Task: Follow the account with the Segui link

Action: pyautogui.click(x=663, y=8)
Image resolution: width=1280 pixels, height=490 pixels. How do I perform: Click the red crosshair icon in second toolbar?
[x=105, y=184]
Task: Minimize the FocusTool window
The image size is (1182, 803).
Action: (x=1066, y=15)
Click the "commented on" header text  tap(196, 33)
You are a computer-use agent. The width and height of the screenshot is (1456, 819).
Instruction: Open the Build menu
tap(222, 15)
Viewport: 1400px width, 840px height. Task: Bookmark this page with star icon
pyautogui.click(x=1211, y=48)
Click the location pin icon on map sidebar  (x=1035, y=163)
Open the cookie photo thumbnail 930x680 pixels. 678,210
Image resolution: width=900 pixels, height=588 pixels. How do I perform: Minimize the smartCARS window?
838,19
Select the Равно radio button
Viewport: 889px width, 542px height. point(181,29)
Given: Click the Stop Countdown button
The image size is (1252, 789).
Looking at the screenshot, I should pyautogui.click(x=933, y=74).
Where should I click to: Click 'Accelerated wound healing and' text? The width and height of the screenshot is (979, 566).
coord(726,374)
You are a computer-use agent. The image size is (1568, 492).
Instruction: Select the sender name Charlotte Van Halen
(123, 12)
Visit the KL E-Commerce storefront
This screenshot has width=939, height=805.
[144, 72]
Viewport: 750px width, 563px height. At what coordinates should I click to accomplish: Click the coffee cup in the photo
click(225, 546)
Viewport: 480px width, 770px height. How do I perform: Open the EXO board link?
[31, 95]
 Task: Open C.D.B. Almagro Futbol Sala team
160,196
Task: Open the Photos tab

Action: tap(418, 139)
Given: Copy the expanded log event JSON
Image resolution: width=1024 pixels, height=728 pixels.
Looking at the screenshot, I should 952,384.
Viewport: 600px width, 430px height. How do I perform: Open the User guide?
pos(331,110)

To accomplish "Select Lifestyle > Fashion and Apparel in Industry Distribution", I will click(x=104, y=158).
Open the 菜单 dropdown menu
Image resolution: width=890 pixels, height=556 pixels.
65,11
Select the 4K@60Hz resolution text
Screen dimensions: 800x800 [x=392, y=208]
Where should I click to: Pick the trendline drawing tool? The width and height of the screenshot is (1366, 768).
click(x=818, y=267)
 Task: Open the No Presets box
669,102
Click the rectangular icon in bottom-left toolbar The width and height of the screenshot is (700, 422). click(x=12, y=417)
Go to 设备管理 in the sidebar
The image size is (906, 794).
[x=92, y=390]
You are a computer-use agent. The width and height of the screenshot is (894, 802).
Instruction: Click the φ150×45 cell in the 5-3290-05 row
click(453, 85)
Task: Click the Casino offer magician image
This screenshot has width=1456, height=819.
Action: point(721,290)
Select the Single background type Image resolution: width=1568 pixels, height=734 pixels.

- - -

Task objective: Transcribe all of the material without omitting a line.

Your solution:
Task: Follow the account with the Segui link

Action: pyautogui.click(x=663, y=8)
Image resolution: width=1280 pixels, height=490 pixels. How do I perform: Click the red crosshair icon in second toolbar?
[x=105, y=184]
Task: Minimize the FocusTool window
The image size is (1182, 803).
Action: (x=1066, y=15)
Click the "commented on" header text  tap(196, 33)
You are a computer-use agent. The width and height of the screenshot is (1456, 819).
Instruction: Open the Build menu
tap(222, 15)
Viewport: 1400px width, 840px height. Task: Bookmark this page with star icon
pyautogui.click(x=1211, y=48)
Click the location pin icon on map sidebar  (x=1035, y=163)
Open the cookie photo thumbnail 930x680 pixels. 678,210
Image resolution: width=900 pixels, height=588 pixels. How do I perform: Minimize the smartCARS window?
838,19
Select the Равно radio button
Viewport: 889px width, 542px height. point(181,29)
Given: Click the Stop Countdown button
The image size is (1252, 789).
Looking at the screenshot, I should pyautogui.click(x=933, y=74).
Where should I click to: Click 'Accelerated wound healing and' text? The width and height of the screenshot is (979, 566).
coord(726,374)
You are a computer-use agent. The image size is (1568, 492).
Instruction: Select the sender name Charlotte Van Halen
(123, 12)
Visit the KL E-Commerce storefront
This screenshot has width=939, height=805.
[144, 72]
Viewport: 750px width, 563px height. At what coordinates should I click to accomplish: Click the coffee cup in the photo
click(225, 546)
Viewport: 480px width, 770px height. How do I perform: Open the EXO board link?
[31, 95]
 Task: Open C.D.B. Almagro Futbol Sala team
160,196
Task: Open the Photos tab

Action: tap(418, 139)
Given: Copy the expanded log event JSON
Image resolution: width=1024 pixels, height=728 pixels.
Looking at the screenshot, I should 952,384.
Viewport: 600px width, 430px height. How do I perform: Open the User guide?
pos(331,110)

To accomplish "Select Lifestyle > Fashion and Apparel in Industry Distribution", I will click(x=104, y=158).
Open the 菜单 dropdown menu
Image resolution: width=890 pixels, height=556 pixels.
65,11
Select the 4K@60Hz resolution text
Screen dimensions: 800x800 [x=392, y=208]
Where should I click to: Pick the trendline drawing tool? The width and height of the screenshot is (1366, 768).
click(x=818, y=267)
 Task: Open the No Presets box
669,102
Click the rectangular icon in bottom-left toolbar The width and height of the screenshot is (700, 422). click(x=12, y=417)
Go to 设备管理 in the sidebar
The image size is (906, 794).
[x=92, y=390]
You are a computer-use agent. The width and height of the screenshot is (894, 802).
Instruction: Click the φ150×45 cell in the 5-3290-05 row
click(453, 85)
Task: Click the Casino offer magician image
This screenshot has width=1456, height=819.
Action: point(721,290)
Select the Single background type Image resolution: width=1568 pixels, height=734 pixels.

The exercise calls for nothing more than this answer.